During the pandemic, I became a “future-of-the workplace” webinar junkie. My interest went beyond learning how companies were coping with their pandemic hardships. I was looking instead for visionary leaders who were taking advantage of this once-in-a-lifetime global disruption to drive truly meaningful, long-term workplace change.
I thought this type of workplace innovation would come from some highly entrepreneurial, charismatic, cutting-edge source and that it would be sweeping and dramatic in form. The reality, however, has been quite different. The webinars – and much of the inspiring activity since – have instead been a window into the power of empathetic leadership. Leaders who drive change based on an honest reckoning with how people actually live, work, and thrive turn out to be the real workplace-of-the-future influencers.
For some empathetic leaders, the pandemic was an awakening that continues to fuel thoughtful and refreshing, beneath-the-surface work culture reckonings. One CEO was triggered by the pandemic to engage in a deeper analysis of his company’s culture. He asked his senior executives to take a closer look at pre-COVID work-from-home utilization. They discovered that there was a heavy culture of presenteeism at their company– cultivated by the executive leadership – which discouraged use of the policy and had a disparate impact on people who chose (or needed) to work from home. The culture of presenteeism also marginalized many employees and muted the innovative impact of diversity. Driven by these findings, this CEO went on a crusade to eliminate presenteeism in his company’s culture. This included transforming digital capabilities; prioritizing effective hybrid-team leadership competencies, and renovating office spaces to accommodate a diverse and dynamic set of business and personal needs.

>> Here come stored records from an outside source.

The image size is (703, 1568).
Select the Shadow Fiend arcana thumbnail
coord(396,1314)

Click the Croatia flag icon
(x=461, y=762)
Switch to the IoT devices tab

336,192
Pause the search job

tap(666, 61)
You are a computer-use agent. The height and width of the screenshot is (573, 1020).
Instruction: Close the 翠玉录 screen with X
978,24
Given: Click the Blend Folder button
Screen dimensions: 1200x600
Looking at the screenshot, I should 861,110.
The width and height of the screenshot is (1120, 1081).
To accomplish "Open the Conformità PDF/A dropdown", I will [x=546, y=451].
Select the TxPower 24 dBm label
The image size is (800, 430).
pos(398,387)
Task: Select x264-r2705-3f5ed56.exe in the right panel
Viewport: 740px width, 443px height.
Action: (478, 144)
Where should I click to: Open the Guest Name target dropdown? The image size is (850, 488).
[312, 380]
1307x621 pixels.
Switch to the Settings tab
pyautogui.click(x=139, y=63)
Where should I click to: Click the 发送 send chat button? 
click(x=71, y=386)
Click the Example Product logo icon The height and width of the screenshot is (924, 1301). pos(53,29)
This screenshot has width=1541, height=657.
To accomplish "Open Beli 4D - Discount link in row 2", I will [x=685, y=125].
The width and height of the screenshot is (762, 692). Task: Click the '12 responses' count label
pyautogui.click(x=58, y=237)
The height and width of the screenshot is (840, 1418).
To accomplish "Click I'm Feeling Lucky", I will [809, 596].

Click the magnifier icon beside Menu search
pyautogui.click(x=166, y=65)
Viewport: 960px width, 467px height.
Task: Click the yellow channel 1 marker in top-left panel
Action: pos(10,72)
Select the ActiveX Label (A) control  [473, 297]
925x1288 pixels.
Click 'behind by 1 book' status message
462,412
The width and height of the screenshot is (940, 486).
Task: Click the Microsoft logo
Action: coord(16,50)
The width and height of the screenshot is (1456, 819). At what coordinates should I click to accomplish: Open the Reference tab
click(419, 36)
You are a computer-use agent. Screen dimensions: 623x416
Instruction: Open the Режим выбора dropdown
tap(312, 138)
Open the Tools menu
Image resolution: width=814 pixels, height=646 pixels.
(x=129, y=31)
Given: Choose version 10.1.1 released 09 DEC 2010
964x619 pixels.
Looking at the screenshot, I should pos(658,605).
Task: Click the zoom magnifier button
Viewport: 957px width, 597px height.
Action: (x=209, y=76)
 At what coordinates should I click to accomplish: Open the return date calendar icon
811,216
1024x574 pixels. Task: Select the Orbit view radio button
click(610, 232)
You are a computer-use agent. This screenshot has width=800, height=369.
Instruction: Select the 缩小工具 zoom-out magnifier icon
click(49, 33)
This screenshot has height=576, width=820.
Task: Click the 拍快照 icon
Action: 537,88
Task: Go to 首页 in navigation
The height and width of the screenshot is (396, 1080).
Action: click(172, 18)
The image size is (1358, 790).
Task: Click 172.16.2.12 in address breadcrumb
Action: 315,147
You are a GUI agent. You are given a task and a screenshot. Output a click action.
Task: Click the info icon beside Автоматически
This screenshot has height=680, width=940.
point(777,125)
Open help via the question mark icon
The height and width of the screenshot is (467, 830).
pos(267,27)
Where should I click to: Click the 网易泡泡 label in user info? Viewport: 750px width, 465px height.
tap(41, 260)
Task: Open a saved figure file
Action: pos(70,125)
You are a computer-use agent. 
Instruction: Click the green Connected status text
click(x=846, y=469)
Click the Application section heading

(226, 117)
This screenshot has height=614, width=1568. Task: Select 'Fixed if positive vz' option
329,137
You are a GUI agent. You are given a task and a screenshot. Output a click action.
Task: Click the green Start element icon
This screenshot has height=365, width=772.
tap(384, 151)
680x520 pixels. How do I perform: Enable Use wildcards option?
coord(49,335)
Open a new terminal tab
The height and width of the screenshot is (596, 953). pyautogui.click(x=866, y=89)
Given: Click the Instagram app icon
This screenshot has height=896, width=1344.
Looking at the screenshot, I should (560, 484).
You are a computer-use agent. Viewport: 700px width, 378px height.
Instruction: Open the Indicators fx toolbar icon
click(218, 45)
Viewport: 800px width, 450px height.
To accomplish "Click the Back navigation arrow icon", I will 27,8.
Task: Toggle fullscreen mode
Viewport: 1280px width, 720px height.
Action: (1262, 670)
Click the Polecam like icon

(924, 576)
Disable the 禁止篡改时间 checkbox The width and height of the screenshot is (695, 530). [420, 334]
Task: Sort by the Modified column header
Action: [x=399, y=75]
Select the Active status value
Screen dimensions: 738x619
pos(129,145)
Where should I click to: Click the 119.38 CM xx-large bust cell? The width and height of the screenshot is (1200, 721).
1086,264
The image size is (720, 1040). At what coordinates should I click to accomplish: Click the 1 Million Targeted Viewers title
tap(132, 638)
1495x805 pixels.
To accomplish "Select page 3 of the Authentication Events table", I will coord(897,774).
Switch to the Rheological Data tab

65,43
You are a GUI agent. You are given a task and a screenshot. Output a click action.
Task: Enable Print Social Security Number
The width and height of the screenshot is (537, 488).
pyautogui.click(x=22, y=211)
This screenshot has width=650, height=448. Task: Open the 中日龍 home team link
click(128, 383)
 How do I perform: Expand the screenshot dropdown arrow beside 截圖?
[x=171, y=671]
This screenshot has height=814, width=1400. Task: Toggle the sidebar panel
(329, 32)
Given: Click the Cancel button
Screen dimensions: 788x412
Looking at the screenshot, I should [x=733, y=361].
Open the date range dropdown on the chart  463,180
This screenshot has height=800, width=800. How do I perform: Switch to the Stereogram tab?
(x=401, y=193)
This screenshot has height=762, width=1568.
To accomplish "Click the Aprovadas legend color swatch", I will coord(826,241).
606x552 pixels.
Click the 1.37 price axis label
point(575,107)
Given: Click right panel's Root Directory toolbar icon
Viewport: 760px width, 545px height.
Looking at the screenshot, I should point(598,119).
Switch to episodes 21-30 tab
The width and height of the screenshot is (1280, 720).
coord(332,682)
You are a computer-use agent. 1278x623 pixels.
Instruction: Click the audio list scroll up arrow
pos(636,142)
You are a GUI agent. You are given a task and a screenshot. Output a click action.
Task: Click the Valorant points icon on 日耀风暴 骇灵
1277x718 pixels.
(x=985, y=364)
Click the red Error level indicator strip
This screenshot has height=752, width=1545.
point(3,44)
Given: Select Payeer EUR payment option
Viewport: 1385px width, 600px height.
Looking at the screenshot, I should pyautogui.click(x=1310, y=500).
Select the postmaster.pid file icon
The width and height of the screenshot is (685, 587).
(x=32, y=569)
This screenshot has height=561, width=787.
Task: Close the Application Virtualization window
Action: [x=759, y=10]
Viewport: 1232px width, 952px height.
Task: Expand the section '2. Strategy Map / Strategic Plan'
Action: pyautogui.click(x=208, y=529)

Other leaders exhibited their ‘emergency empathy’ by simply listening to the temporary needs of their workforce and responding in an extremely practical and highly agile, supportive way. One CEO became acutely aware of the needs of working parents during the pandemic and instituted a company-wide 45-minute meeting maximum with a mandatory 15-minute break each hour, supplemented by a meeting-free lunch period. This leader explained that such a policy was designed to mimic remote-school schedules so that parents could support their children who were also working from home. This thoughtful leader also granted every employee an additional five days of paid time off to be used for unexpected family needs, because she recognized that the flip-flopping changes from remote schooling to in-person classes created a highly dynamic and stressful childcare situation. These changes were so successful that they are now standard post-pandemic employee well-being practices. Meetings are more efficient, people are less stressed and everyone has a bit more time to meet their care-taking needs – whether for themselves or others. As it turns out, even post-pandemic life is full of unexpected challenges!
Another empathetic leader discovered the advantages of video meeting tools to maximize the unique working styles of his employees. There was one particularly valuable member of his team who always had relevant insights, but she was unlikely to speak up at meetings and was uncomfortable being singled out. Before the pandemic, out of respect for her interpersonal style, this leader made a practice of informally seeking her impressions after meetings, which enabled him to benefit from her contribution, but it was never as impactful as it could have been if he had been aware of her insights earlier during the meeting. With the use of video meetings, however, this leader was delighted to discover that he could message this member of his team individually and receive her thoughts while the meeting was in progress. This communication option was a valuable tool to make sure her contribution was considered in real-time. He is continuing to explore how technology can be used to support the diverse styles of his management team.
Finally, another empathetic leader revealed that protecting the mental health of his employees globally had become one of his most pressing challenges. Instead of narrowly defining this as a COVID-only driven crisis, this leader went on to acknowledge that there has been a growing mental health crisis in the world over the last 5-10 years, during which the stress of the pandemic had only accelerated. In response, this CEO re-opened all of his global offices during the pandemic (with appropriate safeguards) to make sure that people who needed to be present at work for their mental well-being could be. He also embarked on a crusade to understand how workplace practices, in general, were contributing to the mental health crisis. His firm ran a limited fit-bit data-driven study on the effects of back-to-back meetings. They discovered that stress levels – and related negative behavioral changes – increase significantly after three hours of consecutive (online) meetings. In response, they have instituted a policy of limiting back-to-back meetings and instituting mandatory breaks – encouraging people to get up and out. Endless meetings have long been the drudge of the traditional workplace with a negative impact on employee health and productivity. This empathetic leader has instituted a change that is poised to have a beneficial impact for years to come.
While this is only a snapshot of the content I absorbed over the past few years, the power of empathetic leadership and the potential to drive meaningful workplace transformation is undeniable. Leaders who look closely at how their employees really live, and who care about their well-being, find it quite easy to adopt an array of workplace changes that make business and personal sense. As for me? Perhaps I can now cultivate more discerning webinar tastes and ease off my addiction. When it comes to the future of work, empathetic leaders need only apply.